I have $ signs in my script :(

My embedded (Bash/Python/R) script has "$" signs in it and this is conflicting with CWL parameter references. How do get them to play nicely together?

You can escape the $ in your script with \$

I don't want to escape the $

I'd rather just paste the script into the CWL and not have to go through it, escaping the "$" signs. Do I have another option?

You could embed your script in the "contents" field of the default value of a file. To note in this solution is that a user can supply a different file to the script input and override the default script. This can be considered a bug or a feature, depending on your use case (example).

Embedding a bash script (style 2)

A bash script can be passed as a string via the command line and invoked from the command line. (example).

Manipulating a list of files using expressions

I have an input that is a list of files. I wish to do processing based on the file paths.

This depends a bit on what the expression is intended to do. The easiest is if the whole processing can be done in javascript. In this case the pattern looks like

${
  var cmd = "";
  for( var i = 0; i < inputs.files.length; i++) {
     cmd += "\n echo " + inputs.files[i].path;
  }
  return cmd;  
}

(example)

This works well for when we can do with a JSON or simple string return value from the JS code. If what we really want is an embedded script (say a bash or Python script) to be generated, say via the InitialWorkDirRequirement it becomes cumbersome to write in this fashion. One way of doing this is to write a succinct JS expression that converts the passed JSON object into a list of paths in the syntax accepted by the script.

Here is an example for Python and for bash

Link input files to working directory

I have a tool that does not do well with arbitrary file paths. I'd like to link the files into the working directory so I don't have to deal with arbitrary mount paths and so on.

You can use InitialWorkDirRequirement to link the files (example).

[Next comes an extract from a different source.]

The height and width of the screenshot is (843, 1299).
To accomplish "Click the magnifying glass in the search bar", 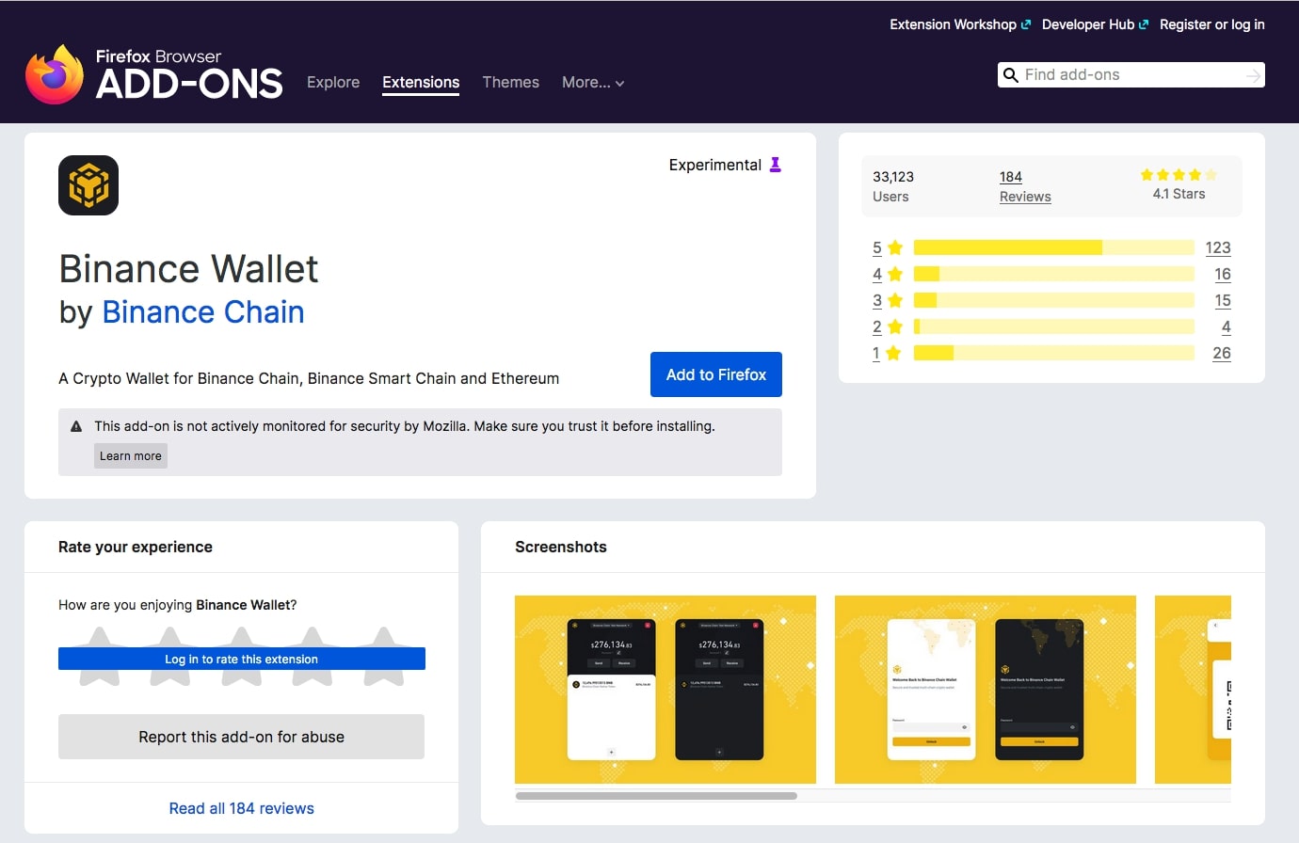I will click(x=1010, y=74).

You can mix this with embedding scripts (example).

How to handle port type mismatches

  • Tool A produces a list of Files (or strings, ints ...)
  • Tool B accepts only a single File (or string, int ...)
  • How do I connect A to B?

If you are sure this is not going to be a problem, e.g. in this context A will only ever produce one file, or you are only interested in one file, you can use a step valueFrom expression to convert the types.

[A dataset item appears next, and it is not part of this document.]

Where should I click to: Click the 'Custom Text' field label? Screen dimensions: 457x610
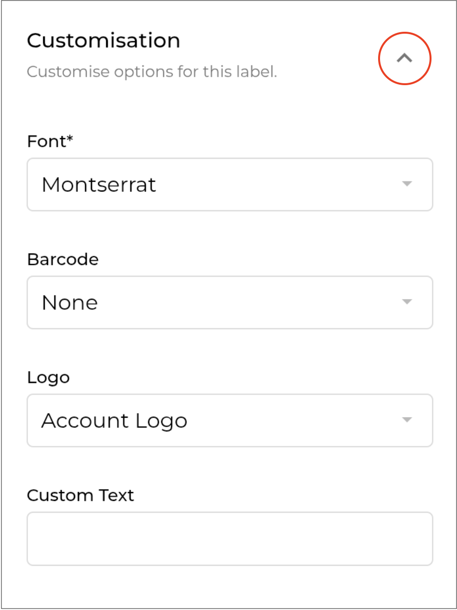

Here is a workflow that will raise validation warnings and will fail on execution because of port type mismatches.

Here is the same workflow with valueFrom added to make the port types match.

Some commonly used Javascript expression tools

You can tailor the input/output types to your situation.

Flatten a nested array into an array

flatten-nestedarray.cwl shows how to flatten an array such as [["a0", "a1"], ["b0", "b1"]] into ["a0", "a1", "b0", "b1"].

Divide an array into batches with a given batch size

batch-array.cwl shows how to divide an array such as ["a0", "a1", "a2", "a3", "a4"] into a nested array [["a0", "a1"], ["a2", "a3"], ["a4"]] with batch size 2. With batch size 3, the batched nested array would be [["a0", "a1", "a2"], ["a3", "a4"]].

Stage an array of 'File' and 'Directory' type in a 'Directory'

array-to-dir.cwl shows how to stage an array such as [file0, dir0, file1, dir1] in a new directory, with file0, dir0, file1, dir1 as its content.

Stage a nested array of 'File' and 'Directory' type in a 'Directory'

nestedarray-to-dir.cwl shows how to stage a nested array such as [[file0, dir0], [file1, dir1]] in a new directory, with file0, dir0, file1, dir1 as its content.

Process a directory of bgzipped and indexed vcf files into an array

get-vcfs.cwl is a bioinformatics specific tool that processes a 'Directory' with files such as a.vcf.gz, a.vcf.gz.tbi, b.vcf.gz, b.vcf.gz.tbi into an array [a.vcf.gz, b.vcf.gz], where a.vcf.gz.tbi is the secondary file of a.vcf.gz, and b.vcf.gz.tbi is the secondary file of b.vcf.gz, respectively.